* **WORK INSTRUCTIONS**
Start at the line that contains "Aerolib Cerebral (106, 41)". Repeat it and each line after it, exactly, up to and including the final line of the data.

Start of EXERCISE INPUT

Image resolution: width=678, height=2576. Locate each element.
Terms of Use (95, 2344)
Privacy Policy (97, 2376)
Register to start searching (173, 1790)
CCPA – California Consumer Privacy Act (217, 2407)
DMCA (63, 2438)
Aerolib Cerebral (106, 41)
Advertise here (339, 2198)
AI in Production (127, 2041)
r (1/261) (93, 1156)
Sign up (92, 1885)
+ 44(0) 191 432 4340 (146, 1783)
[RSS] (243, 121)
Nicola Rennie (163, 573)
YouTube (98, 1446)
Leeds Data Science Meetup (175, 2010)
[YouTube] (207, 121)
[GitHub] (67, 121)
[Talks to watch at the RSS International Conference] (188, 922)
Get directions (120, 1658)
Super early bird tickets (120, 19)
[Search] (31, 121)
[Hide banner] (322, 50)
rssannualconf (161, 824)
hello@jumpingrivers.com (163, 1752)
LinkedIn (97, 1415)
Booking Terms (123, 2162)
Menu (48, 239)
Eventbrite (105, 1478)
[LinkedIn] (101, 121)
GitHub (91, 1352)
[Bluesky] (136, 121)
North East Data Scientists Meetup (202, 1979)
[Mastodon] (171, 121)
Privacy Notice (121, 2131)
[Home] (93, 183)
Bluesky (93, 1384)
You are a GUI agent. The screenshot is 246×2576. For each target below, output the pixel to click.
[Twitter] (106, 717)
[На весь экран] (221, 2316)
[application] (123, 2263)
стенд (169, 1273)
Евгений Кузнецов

End of EXERCISE INPUT

* **SOLUTION**
Aerolib Cerebral (106, 41)
Advertise here (339, 2198)
AI in Production (127, 2041)
r (1/261) (93, 1156)
Sign up (92, 1885)
+ 44(0) 191 432 4340 (146, 1783)
[RSS] (243, 121)
Nicola Rennie (163, 573)
YouTube (98, 1446)
Leeds Data Science Meetup (175, 2010)
[YouTube] (207, 121)
[GitHub] (67, 121)
[Talks to watch at the RSS International Conference] (188, 922)
Get directions (120, 1658)
Super early bird tickets (120, 19)
[Search] (31, 121)
[Hide banner] (322, 50)
rssannualconf (161, 824)
hello@jumpingrivers.com (163, 1752)
LinkedIn (97, 1415)
Booking Terms (123, 2162)
Menu (48, 239)
Eventbrite (105, 1478)
[LinkedIn] (101, 121)
GitHub (91, 1352)
[Bluesky] (136, 121)
North East Data Scientists Meetup (202, 1979)
[Mastodon] (171, 121)
Privacy Notice (121, 2131)
[Home] (93, 183)
Bluesky (93, 1384)
You are a GUI agent. The screenshot is 246×2576. For each target below, output the pixel to click.
[Twitter] (106, 717)
[На весь экран] (221, 2316)
[application] (123, 2263)
стенд (169, 1273)
Евгений Кузнецов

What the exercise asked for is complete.